Razors Edgelines, Gottiline, Red Lion, RockLines, GrayLines, KingPinlines, Camelot, Castillo, chevy, Dangerzonelines, Rynoline, RedRacelines, watchdogs, Gaff, Shockerlines, SharkLine, Gargoyle, Poole, XL, XXL, XXXL, BlueLines, Red Rum, Redlined and Monster G line, Remyline, Marcuslines and a lot more are not APBTS, PITS, PIT BULLS that is fact. Real APBTS, PITS, PIT BULLS are not Blue body and Blue nose. The American Staffordshire Terrier and this new breed call American Bully and American Bullies. The Lying need to stop. These is no Pit Bull blue. People need to learn the truth. The Tagging of UKC and ADBA need to stop. Nobody is hating. The Truth need to come out. There is no breed call Bully American Pit Bull Terriers. Understand this. You people have American Bullys, American Bullies. And These people with these XL, XXL, XXXL Dogs are American Bandogs Mastiffs , American Bandogges Mastiffs. let get it right people. Change your paper work. STOP LYING TO BUYERS. APBTS, PIT BULLS, PIT TERRIERS, PITS are not Blue or Gray. If you have UKC and ADBA papers you have fraud and fake papers. Change your paper work. Stop lying. You People are in Denial.
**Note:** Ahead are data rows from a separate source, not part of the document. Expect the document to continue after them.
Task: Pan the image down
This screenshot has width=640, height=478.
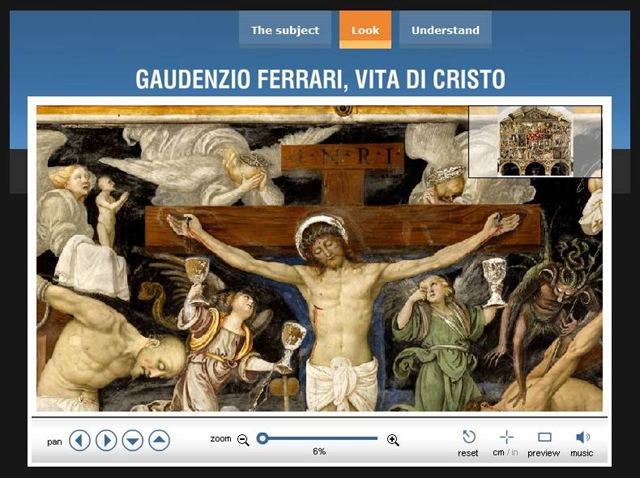Action: pos(132,440)
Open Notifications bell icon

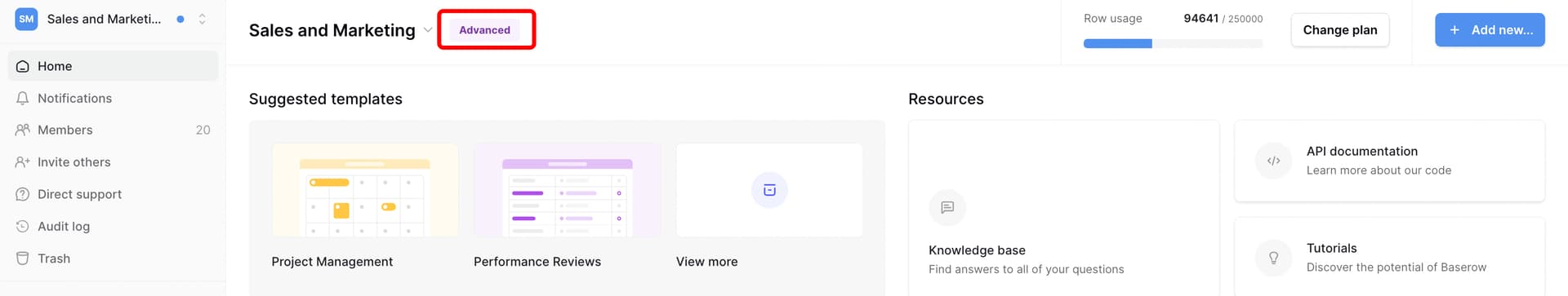pyautogui.click(x=23, y=98)
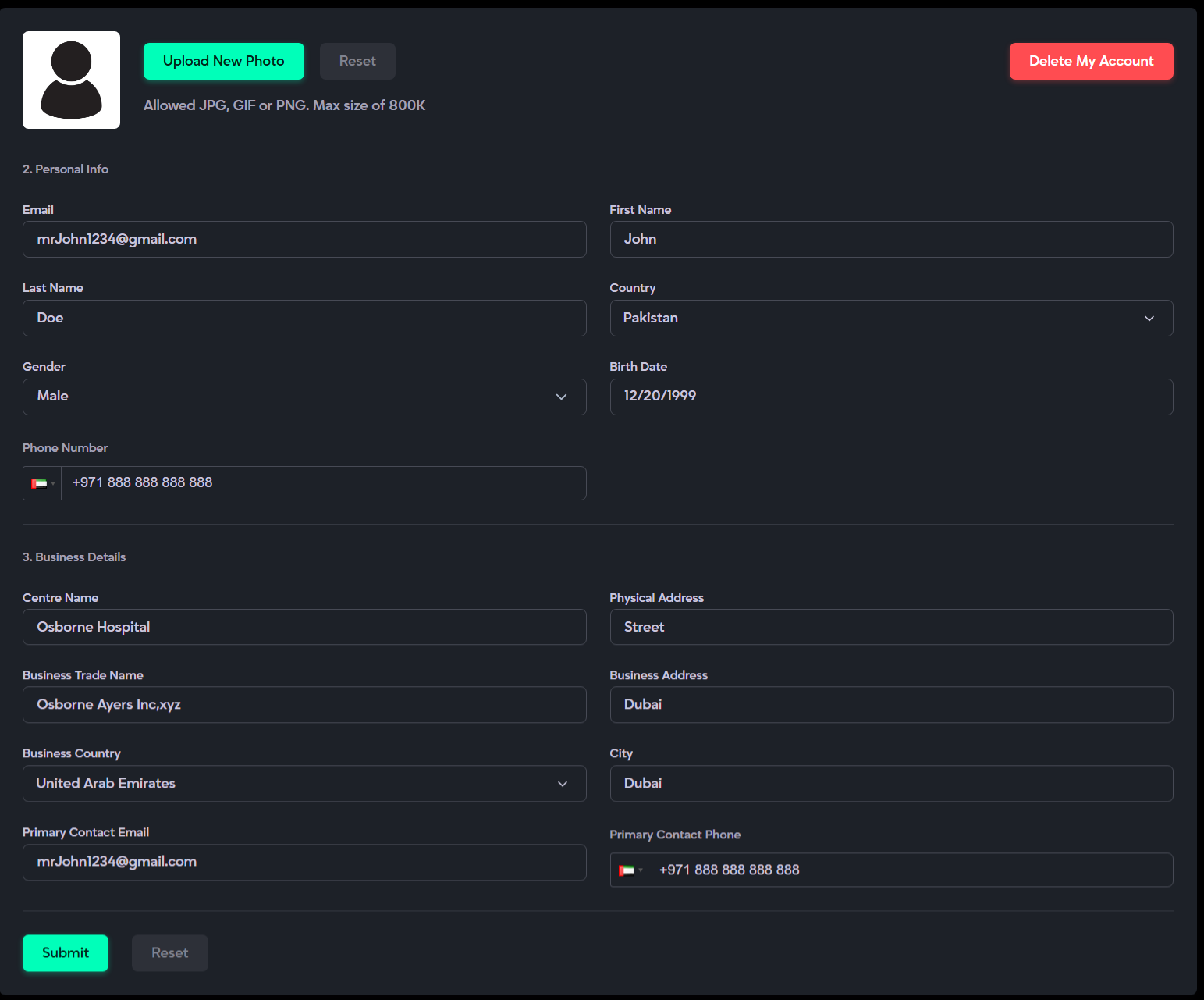The image size is (1204, 1000).
Task: Click the red Delete My Account button
Action: pos(1090,61)
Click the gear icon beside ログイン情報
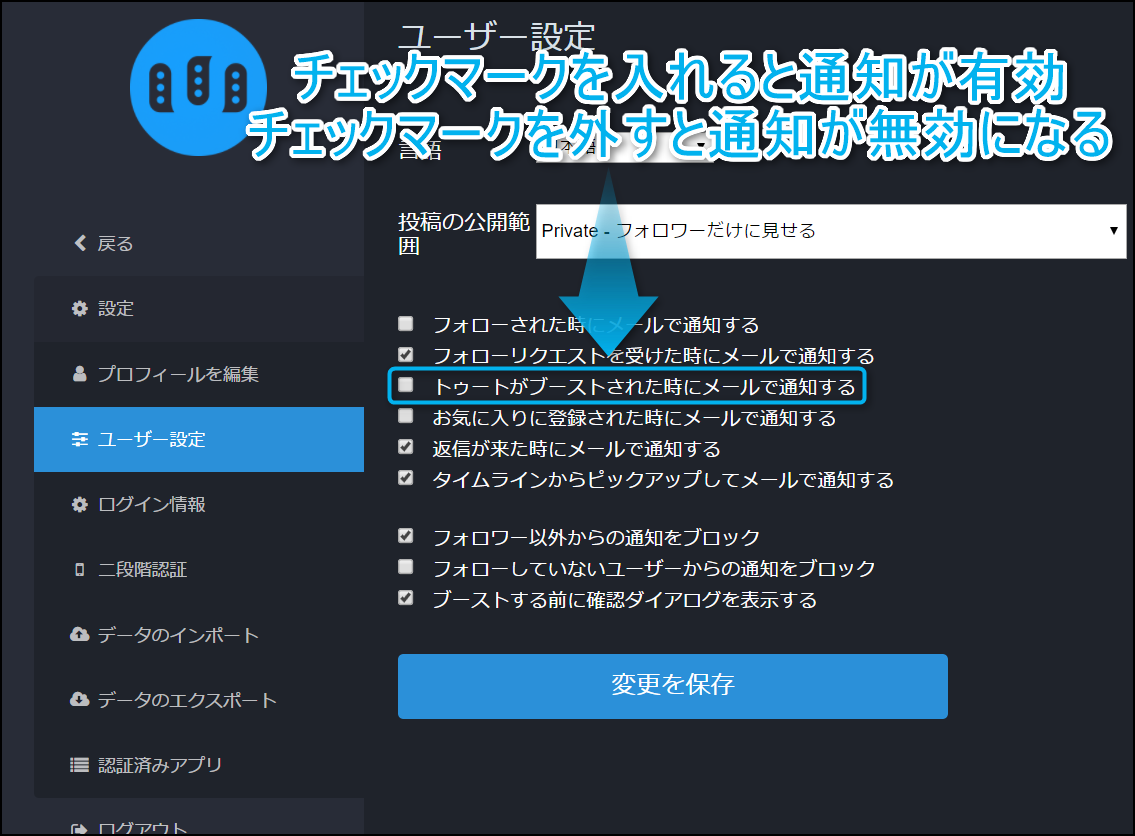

Real APBTS, PIT TERRIERS, PIT BULLS, PITS Breeder on this video here.


----------



## Just Tap Pits (Mar 4, 2013)

Chevy, camelot, dangerzone, aren't blue dogs(nor are they bullies) so why you lumped them in there I have no idea..... master of bull alright...


----------



## Princesspaola21 (Oct 30, 2012)

Ya I couldn't watch all of that. I have a dog that weighs quite a bit over 100 lbs... He isn't a bandog and who the eff is Plymouth Alligator? You mean Plumber?

Sent from Petguide.com Free App


----------



## welder (Jan 25, 2013)

Cuz you r so fulla shit it's funny...if you'd sober up some of what you say mite hold some water.....but as it stands yo buckt got a hole in it......

Gtfoh!!!!!!!!!!!!!!!!!!!!

I would think you dont kno a bulldog from a bullfrog!!!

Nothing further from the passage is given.